(Dataset records)
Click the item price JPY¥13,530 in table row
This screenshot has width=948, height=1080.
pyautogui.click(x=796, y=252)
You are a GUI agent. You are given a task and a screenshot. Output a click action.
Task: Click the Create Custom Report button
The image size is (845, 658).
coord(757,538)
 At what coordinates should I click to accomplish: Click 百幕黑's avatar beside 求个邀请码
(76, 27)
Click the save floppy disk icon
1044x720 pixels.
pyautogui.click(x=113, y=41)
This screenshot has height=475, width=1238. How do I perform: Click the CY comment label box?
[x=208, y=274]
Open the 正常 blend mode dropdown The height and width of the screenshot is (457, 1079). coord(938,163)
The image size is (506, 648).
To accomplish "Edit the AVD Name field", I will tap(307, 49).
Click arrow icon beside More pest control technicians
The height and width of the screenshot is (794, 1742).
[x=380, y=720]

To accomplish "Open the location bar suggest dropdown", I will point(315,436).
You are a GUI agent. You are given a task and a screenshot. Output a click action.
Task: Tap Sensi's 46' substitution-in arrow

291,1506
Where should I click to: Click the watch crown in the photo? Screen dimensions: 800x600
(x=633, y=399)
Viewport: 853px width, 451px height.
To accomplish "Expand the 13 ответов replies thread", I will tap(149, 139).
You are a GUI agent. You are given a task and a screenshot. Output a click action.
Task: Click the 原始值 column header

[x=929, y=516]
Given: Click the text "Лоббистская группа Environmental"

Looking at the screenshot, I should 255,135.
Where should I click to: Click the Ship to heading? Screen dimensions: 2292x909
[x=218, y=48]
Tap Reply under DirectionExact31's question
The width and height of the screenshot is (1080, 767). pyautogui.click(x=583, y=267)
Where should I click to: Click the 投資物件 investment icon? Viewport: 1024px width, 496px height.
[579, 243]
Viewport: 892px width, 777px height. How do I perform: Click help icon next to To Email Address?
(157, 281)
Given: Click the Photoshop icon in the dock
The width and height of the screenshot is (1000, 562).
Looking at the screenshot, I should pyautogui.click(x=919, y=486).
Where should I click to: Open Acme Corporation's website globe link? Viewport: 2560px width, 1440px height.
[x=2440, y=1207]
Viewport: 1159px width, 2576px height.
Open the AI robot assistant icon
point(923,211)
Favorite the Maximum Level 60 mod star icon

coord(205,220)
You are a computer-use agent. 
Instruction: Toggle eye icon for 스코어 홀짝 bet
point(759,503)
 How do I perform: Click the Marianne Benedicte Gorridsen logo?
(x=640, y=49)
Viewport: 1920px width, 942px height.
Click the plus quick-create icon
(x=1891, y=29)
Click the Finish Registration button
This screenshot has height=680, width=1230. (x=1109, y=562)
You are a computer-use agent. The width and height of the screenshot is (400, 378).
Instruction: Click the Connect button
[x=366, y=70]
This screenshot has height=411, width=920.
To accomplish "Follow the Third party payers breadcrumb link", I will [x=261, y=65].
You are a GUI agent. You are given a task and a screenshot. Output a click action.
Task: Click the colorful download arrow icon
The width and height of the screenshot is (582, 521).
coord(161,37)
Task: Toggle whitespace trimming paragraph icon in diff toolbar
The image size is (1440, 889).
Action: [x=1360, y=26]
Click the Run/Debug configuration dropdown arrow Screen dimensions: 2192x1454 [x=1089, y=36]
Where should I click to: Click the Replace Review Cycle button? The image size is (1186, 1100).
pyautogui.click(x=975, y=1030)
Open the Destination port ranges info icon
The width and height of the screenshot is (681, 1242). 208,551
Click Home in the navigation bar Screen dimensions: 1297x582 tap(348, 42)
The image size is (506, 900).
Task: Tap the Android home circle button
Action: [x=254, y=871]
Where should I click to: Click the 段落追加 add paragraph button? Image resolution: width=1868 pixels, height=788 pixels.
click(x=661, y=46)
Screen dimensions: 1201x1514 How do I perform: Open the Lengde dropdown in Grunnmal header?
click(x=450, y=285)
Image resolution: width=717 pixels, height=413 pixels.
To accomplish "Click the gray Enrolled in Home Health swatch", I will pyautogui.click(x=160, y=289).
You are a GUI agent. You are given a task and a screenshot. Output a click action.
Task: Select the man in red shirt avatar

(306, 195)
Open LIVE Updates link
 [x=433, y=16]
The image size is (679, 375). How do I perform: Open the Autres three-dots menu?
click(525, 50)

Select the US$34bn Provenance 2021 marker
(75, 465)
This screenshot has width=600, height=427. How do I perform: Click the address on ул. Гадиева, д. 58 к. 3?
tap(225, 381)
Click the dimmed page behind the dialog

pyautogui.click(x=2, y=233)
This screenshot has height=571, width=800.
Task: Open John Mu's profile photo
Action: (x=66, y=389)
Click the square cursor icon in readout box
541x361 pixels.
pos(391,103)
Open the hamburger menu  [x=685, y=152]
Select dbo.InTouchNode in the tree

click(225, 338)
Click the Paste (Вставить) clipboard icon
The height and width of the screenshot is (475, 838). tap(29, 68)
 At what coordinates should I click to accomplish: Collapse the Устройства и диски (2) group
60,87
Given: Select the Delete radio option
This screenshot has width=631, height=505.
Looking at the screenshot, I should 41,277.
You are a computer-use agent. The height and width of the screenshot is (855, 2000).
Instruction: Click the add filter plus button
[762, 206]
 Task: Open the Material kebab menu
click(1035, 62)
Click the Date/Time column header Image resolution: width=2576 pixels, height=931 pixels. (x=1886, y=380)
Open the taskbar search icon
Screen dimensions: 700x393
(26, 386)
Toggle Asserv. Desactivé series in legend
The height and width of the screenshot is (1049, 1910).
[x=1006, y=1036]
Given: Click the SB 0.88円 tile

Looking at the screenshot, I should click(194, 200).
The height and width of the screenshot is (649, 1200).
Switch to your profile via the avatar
(End Dataset records)
→ **Try it**
Only the lines above from the line containing "This screenshot has height=411, width=920." through the line containing "Task: Toggle whitespace" should be retyped, exactly and with both ends included.

→ **Response box**
This screenshot has height=411, width=920.
To accomplish "Follow the Third party payers breadcrumb link", I will [x=261, y=65].
You are a GUI agent. You are given a task and a screenshot. Output a click action.
Task: Click the colorful download arrow icon
The width and height of the screenshot is (582, 521).
coord(161,37)
Task: Toggle whitespace trimming paragraph icon in diff toolbar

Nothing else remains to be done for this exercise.